I'm looking to filter rows with strings by a set of allowed characters so that the remaining rows only consist of the allowed characters. But it should also allow for a x number of wildcards.
Any character in the allowed list is allowed to be used unlimited times so a matches aaaaaa.
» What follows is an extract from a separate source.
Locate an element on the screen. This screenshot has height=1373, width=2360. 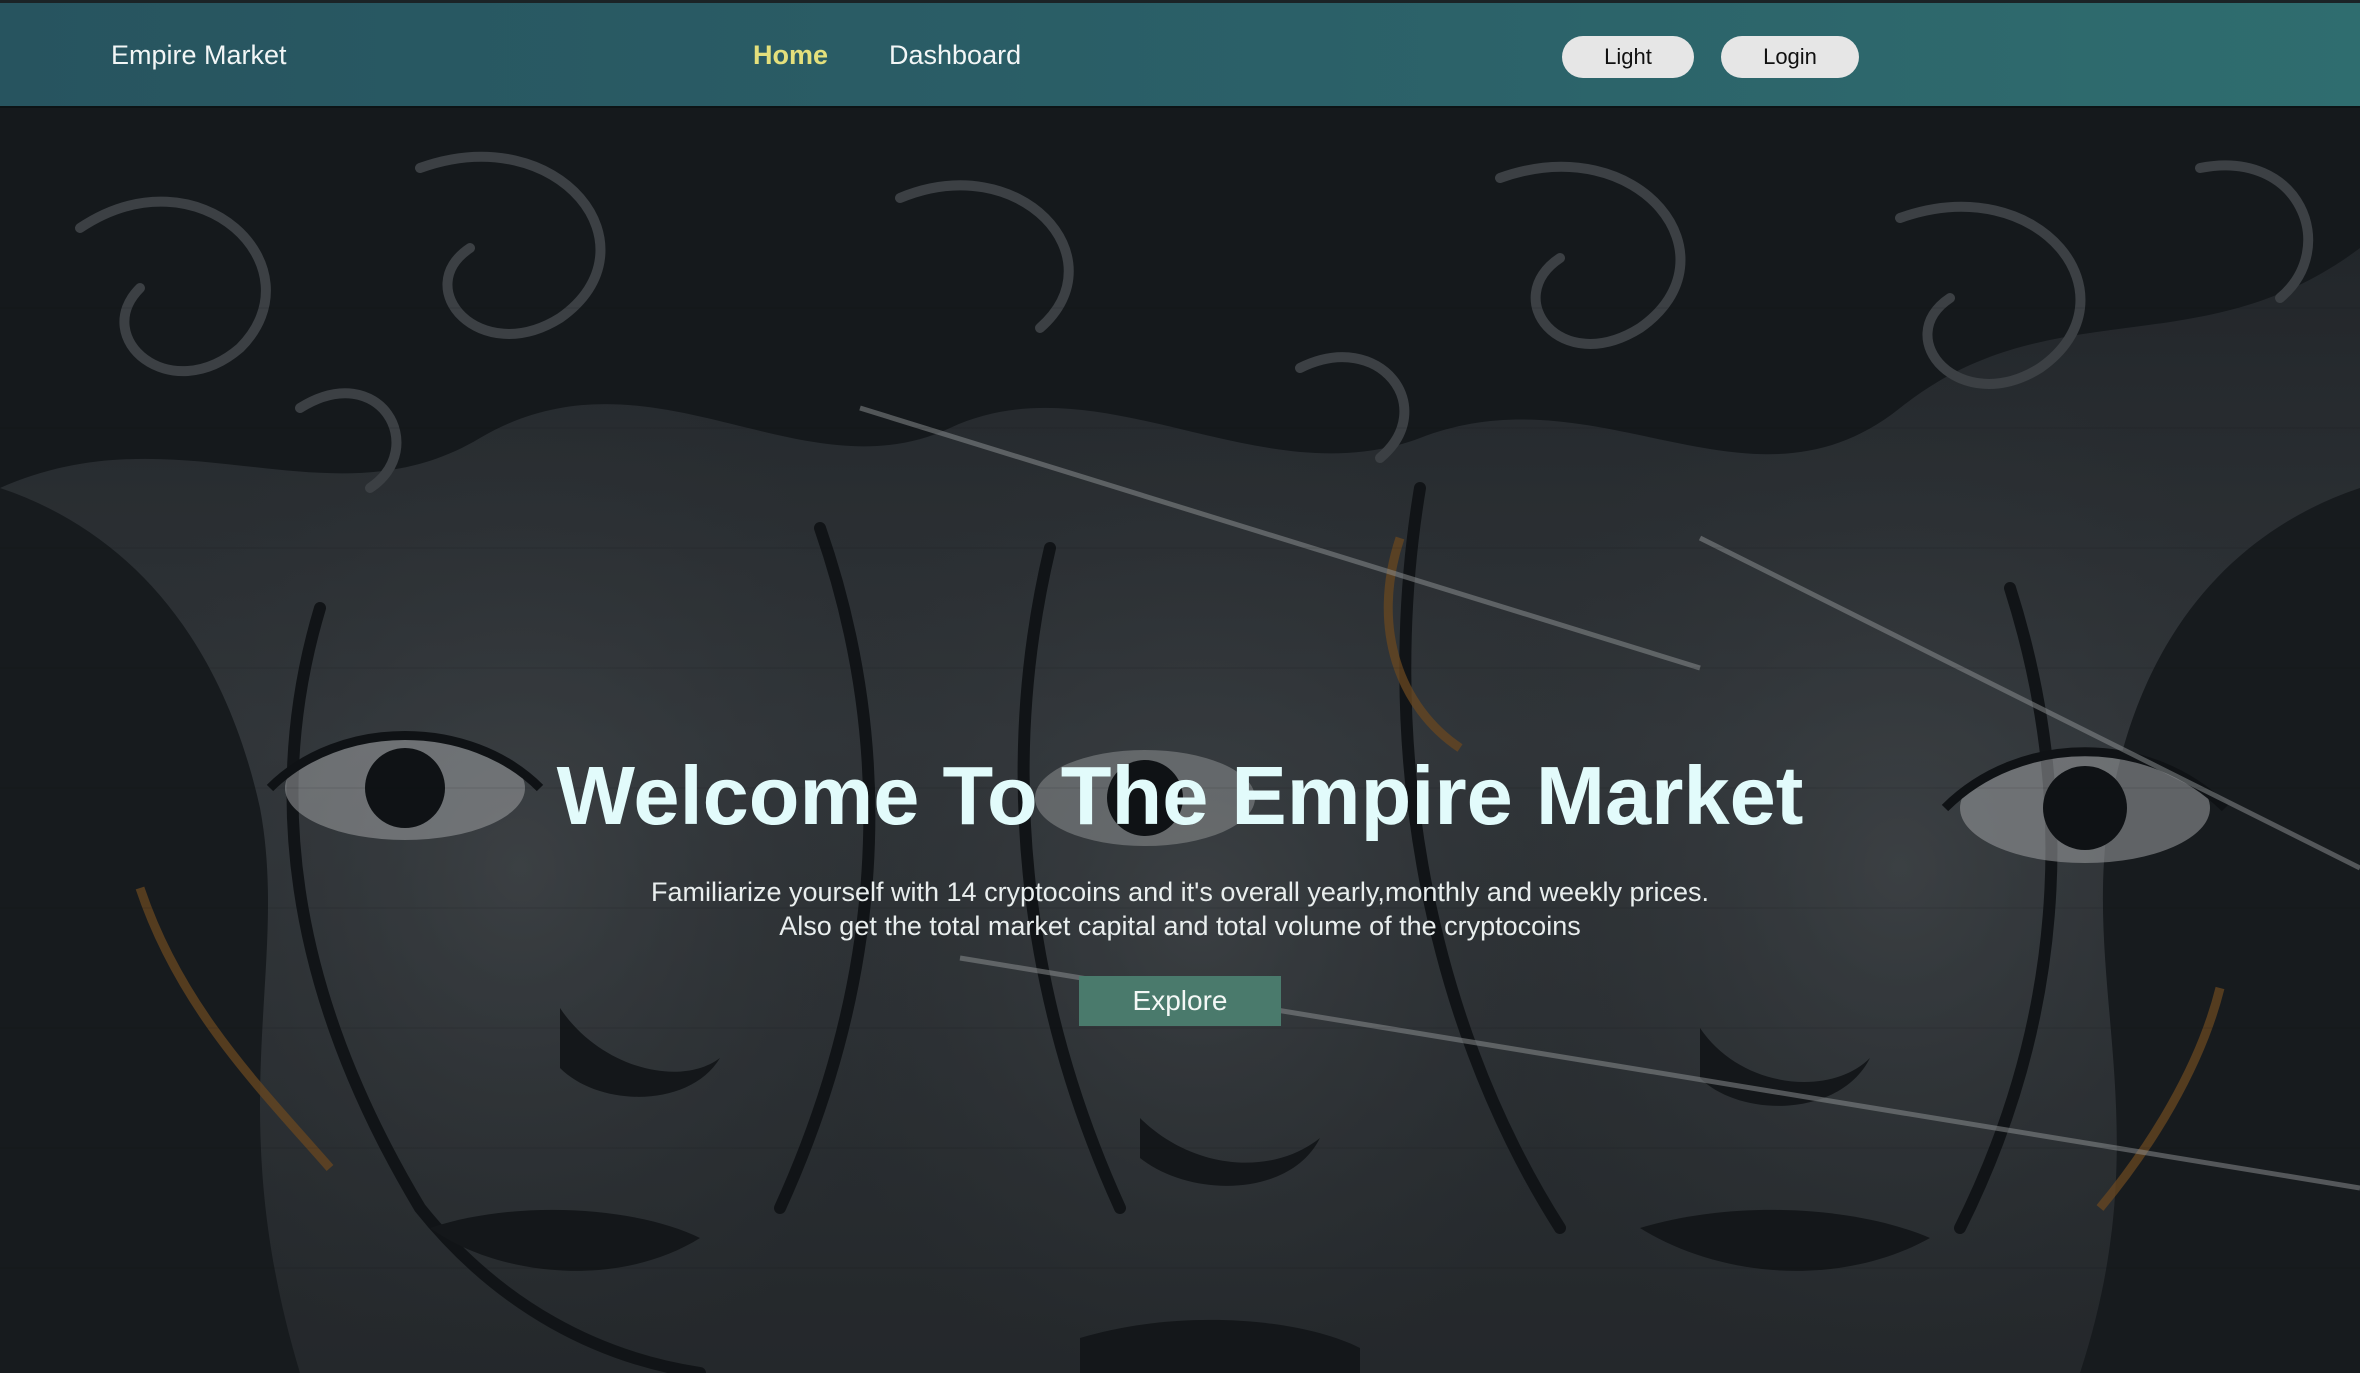
theme-toggle-button: Light is located at coordinates (1628, 57).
The wildcards could be either 1 use per wildcard or unlimited per wildcard, preferably a solution for both situations.
So an example where the allowed characters are [a,b,c] with 0 to 2 wildcards:
DataSet | No Wildcards | 1 Wildcard | 2 Wildcards | |||||||
---|---|---|---|---|---|---|---|---|---|---|
id | value | id | value | id | value | id | value | |||
1 | aabc | 1 | aabc | 1 | aabc | 1 | aabc | |||
2 | aabcd | 4 | cba | 2 | aabcd | 2 | aabcd | |||
3 | axbd | 4 | cba | 3 | axbd | |||||
4 | cba | 4 | cba |
The closest I've gotten is using regex for the 1 wildcard question, but that isn't scalable.
SELECT * FROM table WHERE value ~* '^[abc -]*$|^[a-z][abc -]*$|^[abc -]*[a-z]$|^[abc -]*[a-z][abc -]*$'
Use regexp_split_to_table to split "value" into rows (characters).
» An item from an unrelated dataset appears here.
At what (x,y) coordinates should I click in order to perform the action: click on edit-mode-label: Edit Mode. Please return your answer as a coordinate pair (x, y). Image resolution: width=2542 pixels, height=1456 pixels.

Then exclude a,b,c and group rows by "id".
Just change the count value "0" for Wildcard.
select * from "table" where not exists (
select id from (
select id, count(*) as count from (
select id, regexp_split_to_table(value,'') as r
from "table"
) a
where r ~ '^[^abc]$'
group by id
) b where count > 0 and "table".id = b.id
)-- change the number ^ for Wildcard
Result: No Wildcards
id | value |
---|---|
1 | aabc |
4 | cba |
1 Wildcard
id | value |
---|---|
1 | aabc |
2 | aabcd |
4 | cba |
.
Details
From three to eight lines SQL above returns the table below.
id | count |
---|---|
3 | 2 |
2 | 1 |
This table's count column shows the number of non-abc characters in "value" text.
Wildcard means non-abc characters so we just exclude the ids using "not exists" operator.
We can control the number of Wildcards with the number after "count >" query text.